▸ Task material:

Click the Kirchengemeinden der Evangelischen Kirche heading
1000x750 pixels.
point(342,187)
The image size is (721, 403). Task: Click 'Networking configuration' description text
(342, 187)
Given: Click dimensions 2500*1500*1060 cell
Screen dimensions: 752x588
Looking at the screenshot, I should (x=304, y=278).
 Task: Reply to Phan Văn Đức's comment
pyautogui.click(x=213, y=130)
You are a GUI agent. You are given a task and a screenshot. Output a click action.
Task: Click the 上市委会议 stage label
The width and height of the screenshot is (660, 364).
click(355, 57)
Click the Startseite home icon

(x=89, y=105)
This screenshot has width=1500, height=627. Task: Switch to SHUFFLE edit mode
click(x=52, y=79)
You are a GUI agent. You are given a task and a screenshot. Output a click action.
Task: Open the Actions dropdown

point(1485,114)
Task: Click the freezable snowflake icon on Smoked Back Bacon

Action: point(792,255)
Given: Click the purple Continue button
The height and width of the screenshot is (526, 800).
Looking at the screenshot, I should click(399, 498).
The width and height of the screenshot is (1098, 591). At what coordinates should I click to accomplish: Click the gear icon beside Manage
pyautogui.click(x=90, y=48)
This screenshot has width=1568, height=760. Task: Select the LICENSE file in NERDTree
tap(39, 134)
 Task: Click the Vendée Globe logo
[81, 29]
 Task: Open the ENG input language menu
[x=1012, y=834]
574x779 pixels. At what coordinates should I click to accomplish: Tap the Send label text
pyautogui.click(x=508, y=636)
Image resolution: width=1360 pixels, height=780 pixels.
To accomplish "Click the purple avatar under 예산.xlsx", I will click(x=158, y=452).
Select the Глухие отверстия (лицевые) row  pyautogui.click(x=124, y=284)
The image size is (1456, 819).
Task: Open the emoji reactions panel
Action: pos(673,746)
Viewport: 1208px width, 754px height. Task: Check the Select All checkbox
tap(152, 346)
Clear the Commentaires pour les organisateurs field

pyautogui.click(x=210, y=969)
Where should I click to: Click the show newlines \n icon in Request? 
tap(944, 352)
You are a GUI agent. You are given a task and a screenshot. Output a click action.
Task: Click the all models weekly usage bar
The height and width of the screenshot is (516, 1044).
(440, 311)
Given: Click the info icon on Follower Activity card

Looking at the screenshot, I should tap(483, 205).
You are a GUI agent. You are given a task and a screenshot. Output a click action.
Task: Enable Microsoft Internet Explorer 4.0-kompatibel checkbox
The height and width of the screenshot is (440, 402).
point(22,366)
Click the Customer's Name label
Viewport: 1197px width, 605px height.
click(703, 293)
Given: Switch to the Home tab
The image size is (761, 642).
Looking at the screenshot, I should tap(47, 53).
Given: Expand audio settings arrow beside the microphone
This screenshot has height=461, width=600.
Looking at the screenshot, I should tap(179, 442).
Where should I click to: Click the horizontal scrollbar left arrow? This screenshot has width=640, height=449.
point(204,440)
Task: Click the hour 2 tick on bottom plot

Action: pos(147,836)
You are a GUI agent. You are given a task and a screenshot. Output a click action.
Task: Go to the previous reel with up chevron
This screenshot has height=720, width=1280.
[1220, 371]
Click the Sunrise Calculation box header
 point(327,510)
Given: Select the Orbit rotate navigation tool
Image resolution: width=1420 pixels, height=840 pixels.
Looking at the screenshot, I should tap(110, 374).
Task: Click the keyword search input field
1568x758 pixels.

▸ Assignment: Render every record verbatim. Nothing should be left out.

▸ Answer area:
Click the Kirchengemeinden der Evangelischen Kirche heading
1000x750 pixels.
point(342,187)
The image size is (721, 403). Task: Click 'Networking configuration' description text
(342, 187)
Given: Click dimensions 2500*1500*1060 cell
Screen dimensions: 752x588
Looking at the screenshot, I should (x=304, y=278).
 Task: Reply to Phan Văn Đức's comment
pyautogui.click(x=213, y=130)
You are a GUI agent. You are given a task and a screenshot. Output a click action.
Task: Click the 上市委会议 stage label
The width and height of the screenshot is (660, 364).
click(355, 57)
Click the Startseite home icon

(x=89, y=105)
This screenshot has width=1500, height=627. Task: Switch to SHUFFLE edit mode
click(x=52, y=79)
You are a GUI agent. You are given a task and a screenshot. Output a click action.
Task: Open the Actions dropdown

point(1485,114)
Task: Click the freezable snowflake icon on Smoked Back Bacon

Action: point(792,255)
Given: Click the purple Continue button
The height and width of the screenshot is (526, 800).
Looking at the screenshot, I should click(399, 498).
The width and height of the screenshot is (1098, 591). At what coordinates should I click to accomplish: Click the gear icon beside Manage
pyautogui.click(x=90, y=48)
This screenshot has width=1568, height=760. Task: Select the LICENSE file in NERDTree
tap(39, 134)
 Task: Click the Vendée Globe logo
[81, 29]
 Task: Open the ENG input language menu
[x=1012, y=834]
574x779 pixels. At what coordinates should I click to accomplish: Tap the Send label text
pyautogui.click(x=508, y=636)
Image resolution: width=1360 pixels, height=780 pixels.
To accomplish "Click the purple avatar under 예산.xlsx", I will click(x=158, y=452).
Select the Глухие отверстия (лицевые) row  pyautogui.click(x=124, y=284)
The image size is (1456, 819).
Task: Open the emoji reactions panel
Action: pos(673,746)
Viewport: 1208px width, 754px height. Task: Check the Select All checkbox
tap(152, 346)
Clear the Commentaires pour les organisateurs field

pyautogui.click(x=210, y=969)
Where should I click to: Click the show newlines \n icon in Request? 
tap(944, 352)
You are a GUI agent. You are given a task and a screenshot. Output a click action.
Task: Click the all models weekly usage bar
The height and width of the screenshot is (516, 1044).
(440, 311)
Given: Click the info icon on Follower Activity card

Looking at the screenshot, I should tap(483, 205).
You are a GUI agent. You are given a task and a screenshot. Output a click action.
Task: Enable Microsoft Internet Explorer 4.0-kompatibel checkbox
The height and width of the screenshot is (440, 402).
point(22,366)
Click the Customer's Name label
Viewport: 1197px width, 605px height.
click(703, 293)
Given: Switch to the Home tab
The image size is (761, 642).
Looking at the screenshot, I should tap(47, 53).
Given: Expand audio settings arrow beside the microphone
This screenshot has height=461, width=600.
Looking at the screenshot, I should tap(179, 442).
Where should I click to: Click the horizontal scrollbar left arrow? This screenshot has width=640, height=449.
point(204,440)
Task: Click the hour 2 tick on bottom plot

Action: pos(147,836)
You are a GUI agent. You are given a task and a screenshot. Output a click action.
Task: Go to the previous reel with up chevron
This screenshot has height=720, width=1280.
[1220, 371]
Click the Sunrise Calculation box header
 point(327,510)
Given: Select the Orbit rotate navigation tool
Image resolution: width=1420 pixels, height=840 pixels.
Looking at the screenshot, I should tap(110, 374).
Task: Click the keyword search input field
1568x758 pixels.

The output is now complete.